Technical writing

How Voidly protects probe operator identity while publishing full measurement data

April 2, 2025· 10 min read· AI Analytics

CensorshipVoidlyMethodologyInfrastructure

Censorship measurement data is useful precisely because it is specific: which AS, which country, which hour. A vague claim that “some ISPs in Iran block Twitter” is not actionable for researchers or journalists. A dataset entry saying that AS12880 (Information Technology Company, Iran) returned a block page for twitter.com at 2025-03-14T11:00Z is. The specificity is the product.

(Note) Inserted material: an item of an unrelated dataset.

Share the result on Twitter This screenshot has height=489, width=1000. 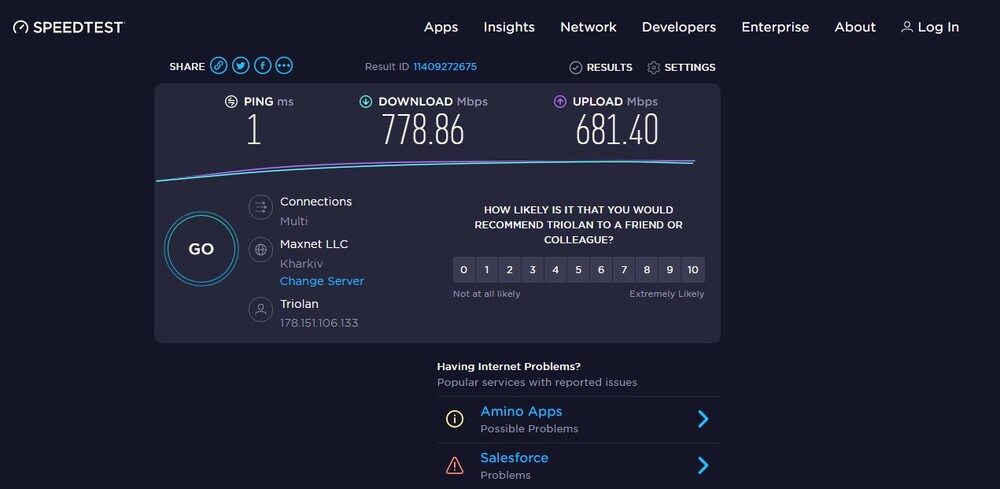[240, 66]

The tension is that the same specificity that makes the dataset valuable creates a re-identification risk for the humans who operate the probes. An operator in Tehran running a Voidly probe is generating measurements from a known AS in a known country. If the published dataset also included the probe's IP address, or any identifier that could be linked back to the operator's IP address, a government entity with access to the dataset could use it to identify and locate the probe operator. In some of the countries Voidly measures most carefully, that consequence is physical.

The publication model must therefore satisfy two requirements simultaneously: full AS-level and country-level measurement data must be published, and operator re-identification must be infeasible even for adversaries with complete access to the published dataset. This post describes how the architecture achieves both.

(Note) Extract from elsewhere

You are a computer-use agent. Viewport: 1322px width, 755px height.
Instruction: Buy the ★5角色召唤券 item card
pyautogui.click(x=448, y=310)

Probe identity architecture

At first launch, the Voidly desktop application generates an X25519 keypair using x25519-dalek with OsRng. The private key is stored in the OS keychain and never leaves the device. The public key is registered with the control server and serves as the sole cryptographic identity of the probe.

The probe_id that appears in the published dataset is derived from the public key:

use sha2::{Sha256, Digest};
use x25519_dalek::PublicKey;

fn derive_probe_id(public_key: &PublicKey) -> String {
    let mut hasher = Sha256::new();
    hasher.update(public_key.as_bytes());
    let hash = hasher.finalize();
    // Encode as lowercase hex — 64 characters
    hex::encode(hash)
}

The probe_id is stable across the probe's lifetime (it changes only when the keypair is rotated, which happens on a schedule for high-risk country probes). It is not an IP address, not a subnet, and not any routable network identifier. Knowing a probe_id tells you nothing about where on the internet the probe is running beyond what the accompanyingprobe_asn and probe_cc fields already make explicit.

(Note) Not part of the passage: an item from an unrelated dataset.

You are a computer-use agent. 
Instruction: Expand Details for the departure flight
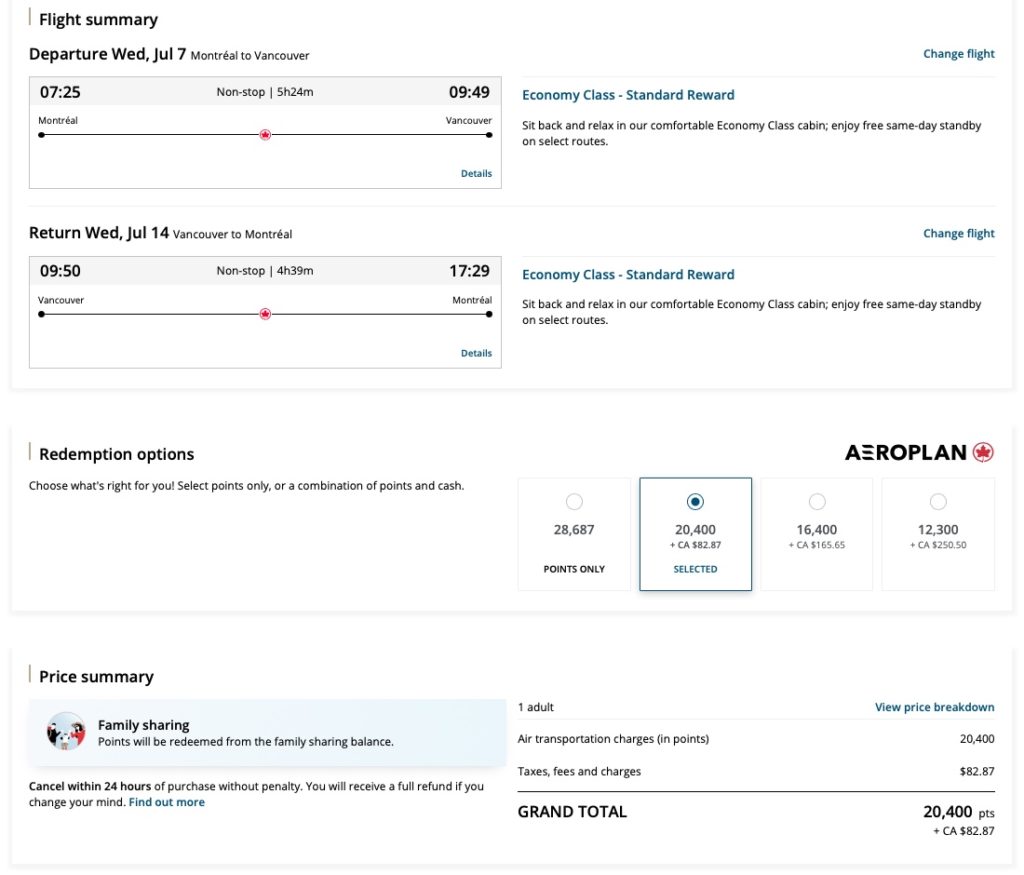476,172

The control server enforces a strict no-log policy on incoming probe connection IPs. The log retention policy for connection IPs is zero seconds: the source IP is consumed for rate limiting in a hot path that runs synchronously before any async write, and is then discarded. No IP-to-probe_id mapping is ever persisted to disk or transmitted to any downstream service.

The codename system

A probe's probe_id (the SHA-256 hash of the public key) is its cryptographic identity used in the measurement pipeline. It is not the identifier used in operator-facing communications. Operators interact with Voidly through a randomly generated human-readable codename assigned at registration — for example, tangerine-falcon-41.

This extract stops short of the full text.